The foregoing problems with the prior state of the art are overcome by the principles of the present invention, which is directed towards a programmable voltage reference circuit that includes a reference voltage output terminal upon which the reference voltage is to be asserted during cooperative interaction of an included current-to-voltage converter circuit, a voltage-to-current converter circuit, and a floating gate.
The current-to-voltage converter circuit has two current input terminals and a voltage output terminal. The voltage-to-current converter circuit has two voltage input terminals and two current output terminals. The two current output terminals are each coupled to a corresponding current input terminal of the current-to-voltage converter circuit. A floating gate device has one terminal coupled to a fixed voltage supply, and one terminal coupled to an input terminal of the voltage-to-current converter. The other input terminal of the voltage-to-current converter is coupled to the voltage reference output terminal of the programmable voltage reference circuit. Also, the voltage output terminal of the current-to-voltage converter circuit is coupled to the negative voltage input terminal of the voltage-to-current converter input circuit. This negative feedback results in the circuit as a whole operating as a unity gain buffer. Such a design enables five of the six advantages enumerated above. The sixth advantage may be obtained by structuring the voltage-to-current and current-to-voltage converter circuit in one of several manners as described further below.
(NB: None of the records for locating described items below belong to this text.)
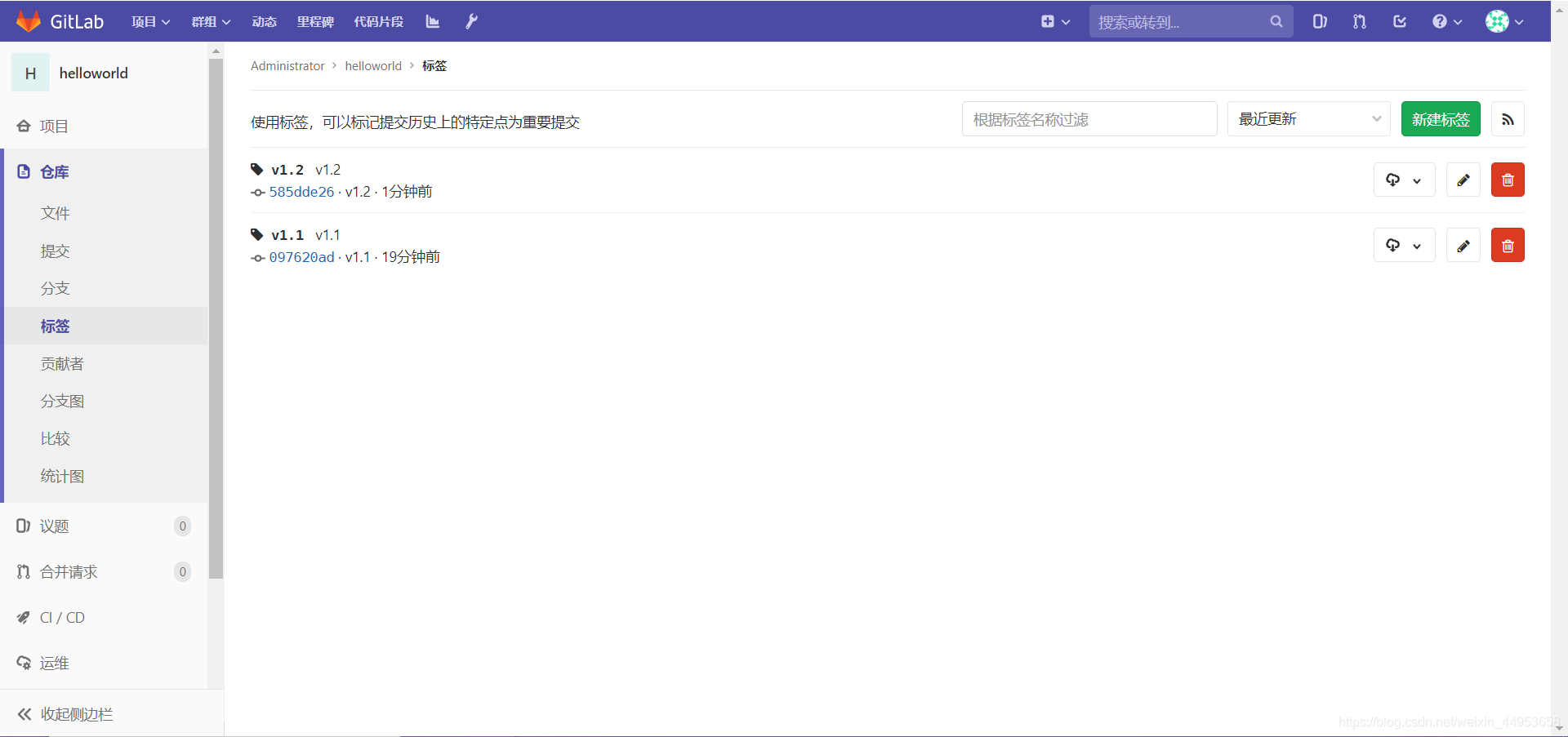The height and width of the screenshot is (737, 1568).
Task: Switch to the 提交 sidebar section
Action: pyautogui.click(x=55, y=251)
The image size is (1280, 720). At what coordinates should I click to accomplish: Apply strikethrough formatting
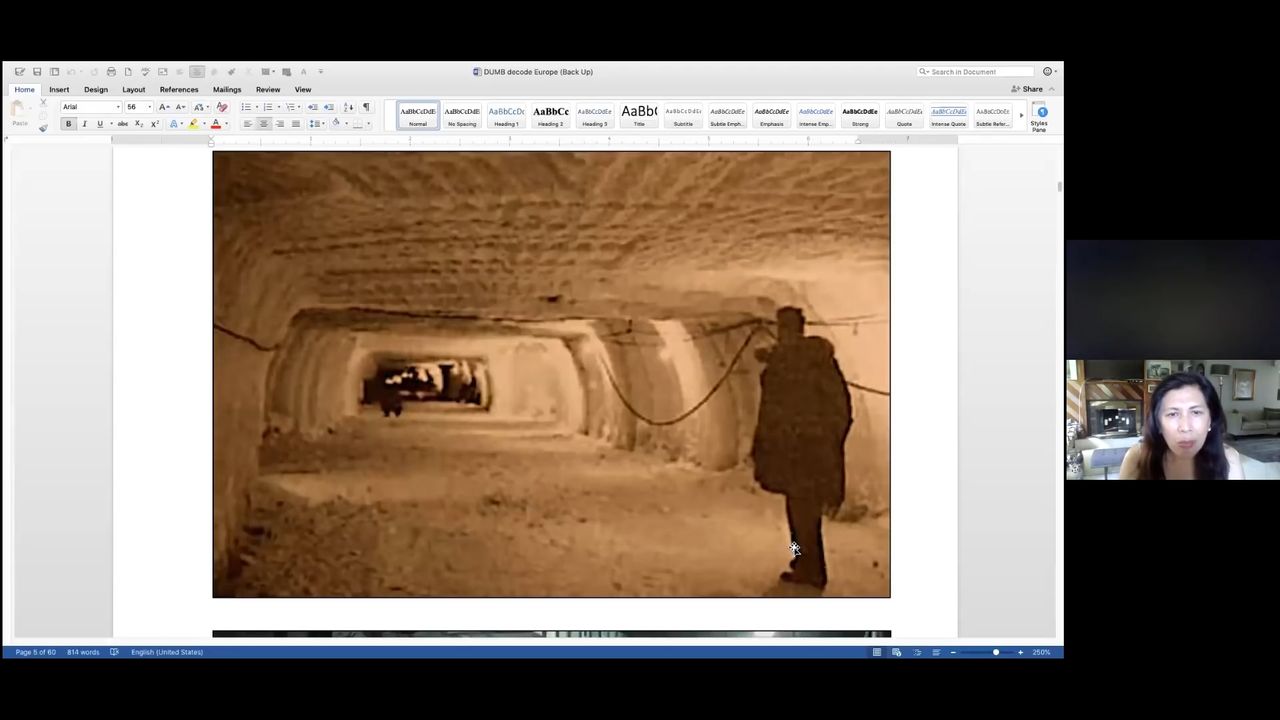click(x=122, y=124)
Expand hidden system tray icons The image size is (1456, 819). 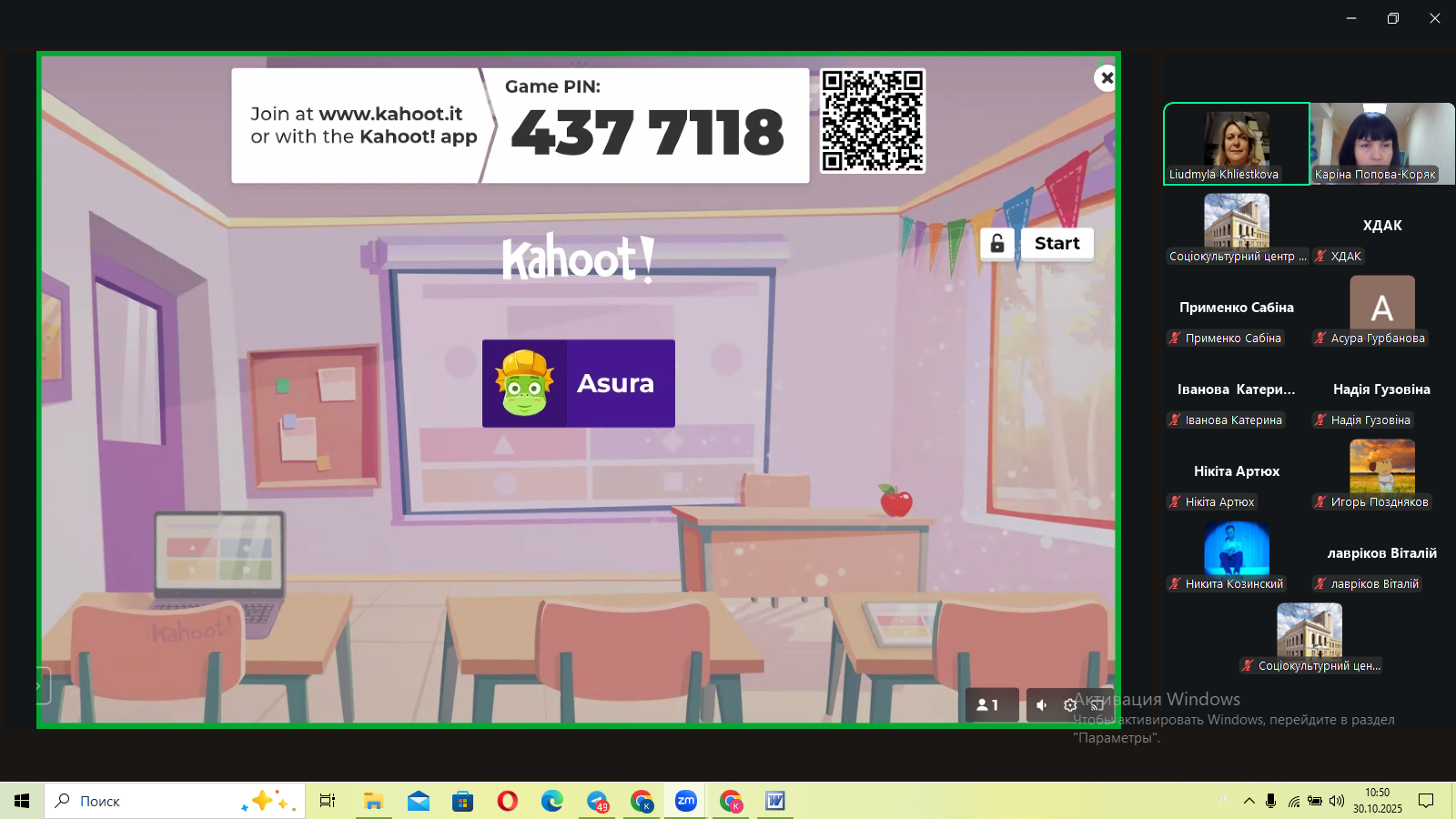point(1249,801)
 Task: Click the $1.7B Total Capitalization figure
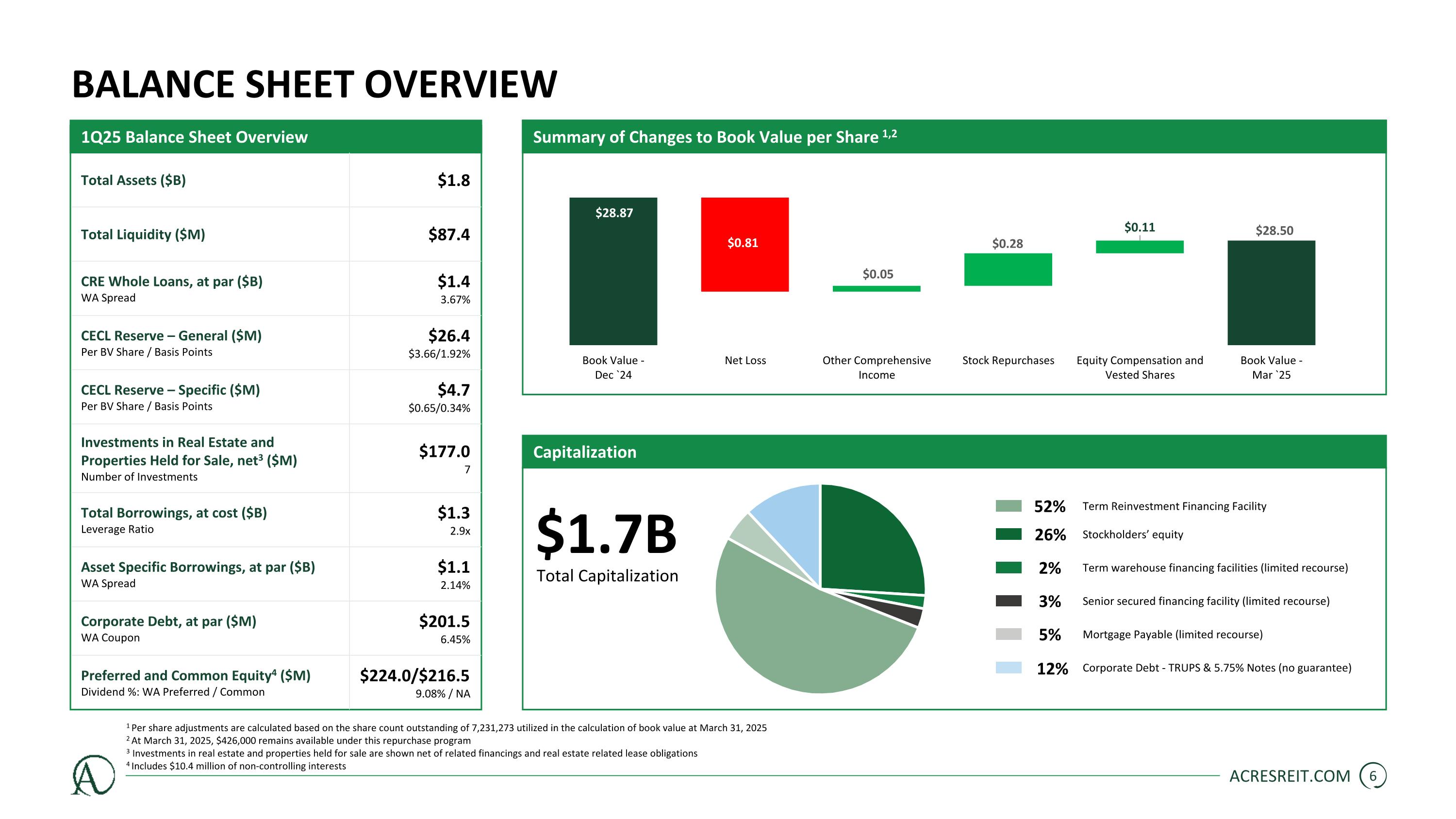(x=607, y=534)
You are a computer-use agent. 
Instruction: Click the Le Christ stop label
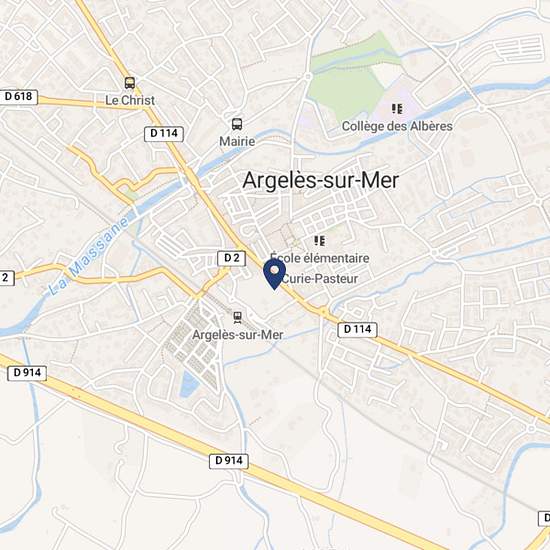130,100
Additional features and advantages of the invention will be set forth in the description that follows, and in part will be obvious from the description, or may be learned by the practice of the invention. The features and advantages of the invention may be realized and obtained by means of the instruments and combinations particularly pointed out in the appended claims. These and other features of the present invention will become more fully apparent from the following description and appended claims, or may be learned by the practice of the invention as set forth hereinafter.